"""
FixedPoint objects support decimal arithmetic with a fixed number of
digits (called the object's precision) after the decimal point.  The
number of digits before the decimal point is variable & unbounded.

The precision is user-settable on a per-object basis when a FixedPoint
is constructed, and may vary across FixedPoint objects.  The precision
may also be changed after construction via FixedPoint.set_precision(p).
Note that if the precision of a FixedPoint is reduced via set_precision,
information may be lost to rounding.

>>> x = FixedPoint("5.55")  # precision defaults to 2
>>> print x
5.55
>>> x.set_precision(1)      # round to one fraction digit
>>> print x
5.6
>>> print FixedPoint("5.55", 1)  # same thing setting to 1 in constructor
5.6
>>> repr(x) #  returns constructor string that reproduces object exactly
"FixedPoint('5.6', 1)"
>>>

When FixedPoint objects of different precision are combined via + - * /,
the result is computed to the larger of the inputs' precisions, which also
becomes the precision of the resulting FixedPoint object.

>>> print FixedPoint("3.42") + FixedPoint("100.005", 3)
103.425
>>>

When a FixedPoint is combined with other numeric types (ints, floats,
strings representing a number) via + - * /, then similarly the computation
is carried out using-- and the result inherits --the FixedPoint's
precision.

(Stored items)

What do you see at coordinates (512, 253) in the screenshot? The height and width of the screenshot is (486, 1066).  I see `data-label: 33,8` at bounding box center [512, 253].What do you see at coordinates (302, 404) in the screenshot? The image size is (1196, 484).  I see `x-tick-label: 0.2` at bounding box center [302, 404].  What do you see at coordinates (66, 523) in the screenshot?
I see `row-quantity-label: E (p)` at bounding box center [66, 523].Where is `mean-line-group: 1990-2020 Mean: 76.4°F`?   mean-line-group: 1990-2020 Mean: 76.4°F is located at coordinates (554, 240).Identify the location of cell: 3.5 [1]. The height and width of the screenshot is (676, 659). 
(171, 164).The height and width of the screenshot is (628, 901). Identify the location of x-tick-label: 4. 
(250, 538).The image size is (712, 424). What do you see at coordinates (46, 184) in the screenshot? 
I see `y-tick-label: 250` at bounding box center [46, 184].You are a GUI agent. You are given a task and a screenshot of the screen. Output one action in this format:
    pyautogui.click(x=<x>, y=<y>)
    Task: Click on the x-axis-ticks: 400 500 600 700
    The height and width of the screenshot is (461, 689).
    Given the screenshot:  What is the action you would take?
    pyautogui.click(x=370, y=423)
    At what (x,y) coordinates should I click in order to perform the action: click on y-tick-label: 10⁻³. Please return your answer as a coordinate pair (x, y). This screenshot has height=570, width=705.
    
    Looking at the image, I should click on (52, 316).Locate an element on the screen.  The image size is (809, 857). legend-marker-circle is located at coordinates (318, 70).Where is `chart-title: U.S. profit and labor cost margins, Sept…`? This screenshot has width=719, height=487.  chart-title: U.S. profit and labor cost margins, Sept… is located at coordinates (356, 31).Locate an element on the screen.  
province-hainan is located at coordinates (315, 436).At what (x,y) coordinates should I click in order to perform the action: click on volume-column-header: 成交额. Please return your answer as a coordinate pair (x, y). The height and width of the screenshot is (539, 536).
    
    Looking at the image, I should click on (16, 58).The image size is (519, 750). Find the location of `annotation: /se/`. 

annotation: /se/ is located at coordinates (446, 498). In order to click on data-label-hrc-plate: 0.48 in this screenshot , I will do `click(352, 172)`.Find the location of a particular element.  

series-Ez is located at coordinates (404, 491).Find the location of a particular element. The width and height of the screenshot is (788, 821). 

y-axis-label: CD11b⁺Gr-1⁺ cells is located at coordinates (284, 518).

- _Complete the following_
- a) Return the stretch of the FixedPoint description from "FixedPoint objects support" through "lost to rounding.", copied word for word.
- b) For each statement, say yes or no according to the FixedPoint description and quote the words that decide it. (i) The number of digits before the decimal point is fixed. (ii) When two FixedPoint objects of different precision are combined with + - * /, the result takes the larger of the two precisions. (iii) Reducing a FixedPoint's precision through set_precision can cause information to be lost to rounding.

- _Responses for each task_
- a)
FixedPoint objects support decimal arithmetic with a fixed number of
digits (called the object's precision) after the decimal point.  The
number of digits before the decimal point is variable & unbounded.

The precision is user-settable on a per-object basis when a FixedPoint
is constructed, and may vary across FixedPoint objects.  The precision
may also be changed after construction via FixedPoint.set_precision(p).
Note that if the precision of a FixedPoint is reduced via set_precision,
information may be lost to rounding.

- b)
(i) No: "The number of digits before the decimal point is variable & unbounded."
(ii) Yes: "the result is computed to the larger of the inputs' precisions, which also becomes the precision of the resulting FixedPoint object."
(iii) Yes: "if the precision of a FixedPoint is reduced via set_precision, information may be lost to rounding."